# How to work around Tivo Service



## dpslusser (Jan 8, 2008)

I just bought two series 2 Stand Alone Tivo's. I set one up tonight, partially. All I really want to use it for is recording what ever im watching, and rewinding live TV. DO I need to have a subscription in order to use the box? I didn't connect a phone line, or a network to the Tivo, so it wouldn't let me proceed any future than testing the line, so i thought I would ask you guys first before i started messing around.


----------



## Worf (Sep 15, 2000)

Yes, you need TiVo service to record.

However, without a subscription, you can still do the "trick plays" with live TV. It just won't record.

You can have it connected to a phone line or network.

BTW - Talk of circumvention of TiVo service is disallowed in these forums.


----------



## dpslusser (Jan 8, 2008)

Worf said:


> BTW - Talk of circumvention of TiVo service is disallowed in these forums.

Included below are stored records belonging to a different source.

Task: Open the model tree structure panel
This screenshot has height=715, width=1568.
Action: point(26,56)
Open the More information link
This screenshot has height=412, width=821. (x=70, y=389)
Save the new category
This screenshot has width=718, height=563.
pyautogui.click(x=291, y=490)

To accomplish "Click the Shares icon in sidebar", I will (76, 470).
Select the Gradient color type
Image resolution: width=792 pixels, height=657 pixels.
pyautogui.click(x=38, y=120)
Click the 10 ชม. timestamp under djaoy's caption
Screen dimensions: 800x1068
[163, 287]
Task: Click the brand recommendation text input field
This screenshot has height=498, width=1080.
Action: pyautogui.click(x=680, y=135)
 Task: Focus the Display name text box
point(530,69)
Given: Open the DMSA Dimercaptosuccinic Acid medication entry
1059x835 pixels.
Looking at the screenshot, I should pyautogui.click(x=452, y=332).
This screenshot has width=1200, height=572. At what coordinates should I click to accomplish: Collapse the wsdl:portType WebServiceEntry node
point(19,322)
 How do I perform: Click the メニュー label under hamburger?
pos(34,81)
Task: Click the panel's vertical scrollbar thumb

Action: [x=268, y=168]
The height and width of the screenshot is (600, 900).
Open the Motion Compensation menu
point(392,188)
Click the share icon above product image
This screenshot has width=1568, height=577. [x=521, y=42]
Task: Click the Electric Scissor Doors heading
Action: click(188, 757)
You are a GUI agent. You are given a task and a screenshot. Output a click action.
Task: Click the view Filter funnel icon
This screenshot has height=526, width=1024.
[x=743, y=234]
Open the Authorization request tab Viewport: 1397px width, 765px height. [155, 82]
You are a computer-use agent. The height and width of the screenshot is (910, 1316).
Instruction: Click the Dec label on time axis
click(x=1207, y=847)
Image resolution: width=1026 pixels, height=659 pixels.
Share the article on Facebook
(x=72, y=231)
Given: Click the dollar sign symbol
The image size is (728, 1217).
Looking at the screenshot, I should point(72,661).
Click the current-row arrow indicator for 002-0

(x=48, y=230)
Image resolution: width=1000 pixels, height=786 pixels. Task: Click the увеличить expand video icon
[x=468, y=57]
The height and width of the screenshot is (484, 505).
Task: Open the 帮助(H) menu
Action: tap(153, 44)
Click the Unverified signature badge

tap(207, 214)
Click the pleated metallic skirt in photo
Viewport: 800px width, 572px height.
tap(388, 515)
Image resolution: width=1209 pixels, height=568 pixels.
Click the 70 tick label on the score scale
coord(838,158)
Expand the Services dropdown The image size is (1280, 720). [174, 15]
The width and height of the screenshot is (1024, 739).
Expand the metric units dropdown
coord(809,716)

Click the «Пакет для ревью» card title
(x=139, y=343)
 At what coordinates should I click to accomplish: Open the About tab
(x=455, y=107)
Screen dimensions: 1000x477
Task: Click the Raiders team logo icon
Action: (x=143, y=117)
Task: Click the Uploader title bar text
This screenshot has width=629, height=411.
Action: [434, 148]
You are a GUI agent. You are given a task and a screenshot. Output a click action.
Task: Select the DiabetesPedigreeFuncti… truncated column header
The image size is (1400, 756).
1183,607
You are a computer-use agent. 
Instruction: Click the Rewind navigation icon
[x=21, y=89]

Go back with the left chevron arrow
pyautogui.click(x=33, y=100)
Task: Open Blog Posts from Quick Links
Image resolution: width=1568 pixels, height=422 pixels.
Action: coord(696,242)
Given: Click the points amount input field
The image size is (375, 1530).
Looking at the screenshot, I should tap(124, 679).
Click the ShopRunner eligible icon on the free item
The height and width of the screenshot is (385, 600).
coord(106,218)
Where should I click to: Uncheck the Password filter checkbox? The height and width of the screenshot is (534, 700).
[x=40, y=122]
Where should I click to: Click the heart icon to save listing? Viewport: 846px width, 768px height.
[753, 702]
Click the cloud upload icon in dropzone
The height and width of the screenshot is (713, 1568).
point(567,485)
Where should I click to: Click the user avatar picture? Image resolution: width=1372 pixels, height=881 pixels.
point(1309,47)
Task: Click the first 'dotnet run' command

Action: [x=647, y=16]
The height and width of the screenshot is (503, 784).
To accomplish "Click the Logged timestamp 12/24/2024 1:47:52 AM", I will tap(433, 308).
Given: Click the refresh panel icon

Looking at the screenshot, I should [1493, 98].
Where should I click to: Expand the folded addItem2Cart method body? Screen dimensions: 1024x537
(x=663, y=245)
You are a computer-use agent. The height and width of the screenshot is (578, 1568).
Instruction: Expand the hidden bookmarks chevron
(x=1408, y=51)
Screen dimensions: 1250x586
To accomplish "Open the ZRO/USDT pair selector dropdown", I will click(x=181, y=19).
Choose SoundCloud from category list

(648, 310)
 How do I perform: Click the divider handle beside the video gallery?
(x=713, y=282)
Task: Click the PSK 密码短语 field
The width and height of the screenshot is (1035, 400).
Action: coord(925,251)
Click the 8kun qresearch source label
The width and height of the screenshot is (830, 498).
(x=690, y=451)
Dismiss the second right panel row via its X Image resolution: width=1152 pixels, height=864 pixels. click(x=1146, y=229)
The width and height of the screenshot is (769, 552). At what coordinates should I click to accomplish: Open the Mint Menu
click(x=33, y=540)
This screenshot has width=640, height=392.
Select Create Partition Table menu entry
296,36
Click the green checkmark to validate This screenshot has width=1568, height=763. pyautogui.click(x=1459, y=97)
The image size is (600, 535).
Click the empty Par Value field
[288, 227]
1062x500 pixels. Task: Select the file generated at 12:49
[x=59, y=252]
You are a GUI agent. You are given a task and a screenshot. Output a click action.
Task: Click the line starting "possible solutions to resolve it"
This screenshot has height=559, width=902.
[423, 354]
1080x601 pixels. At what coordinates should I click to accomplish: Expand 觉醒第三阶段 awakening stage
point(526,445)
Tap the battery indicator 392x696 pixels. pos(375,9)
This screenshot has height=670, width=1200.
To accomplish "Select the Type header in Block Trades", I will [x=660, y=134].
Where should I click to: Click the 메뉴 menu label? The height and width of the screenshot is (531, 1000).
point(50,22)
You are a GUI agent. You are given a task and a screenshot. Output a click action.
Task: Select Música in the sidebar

Im not looking to circumvent tivo service. I just didn't see the need for it, especially if all i wanted to do was record and buffer tv.


----------



## OvrrDrive (Dec 14, 2004)

If all you want to do is record and buffer live TV I think I'd look in to a cheap HTPC. There's software out there that does just that and you won't be breaking the law to use it. 

Wanting to use a tivo without a sub is circumventing the tivo service as it is designed to work only with a subscription.


----------



## netw3rker (Jan 18, 2008)

Hi guys,

I think you are missing his point, if tivo required a subscription for every device, then it would be part of the price point of each device & you'd be renting it instead of buying it, but its not. Tivo has always been very clear that with subscription gets you guide data & other various information services.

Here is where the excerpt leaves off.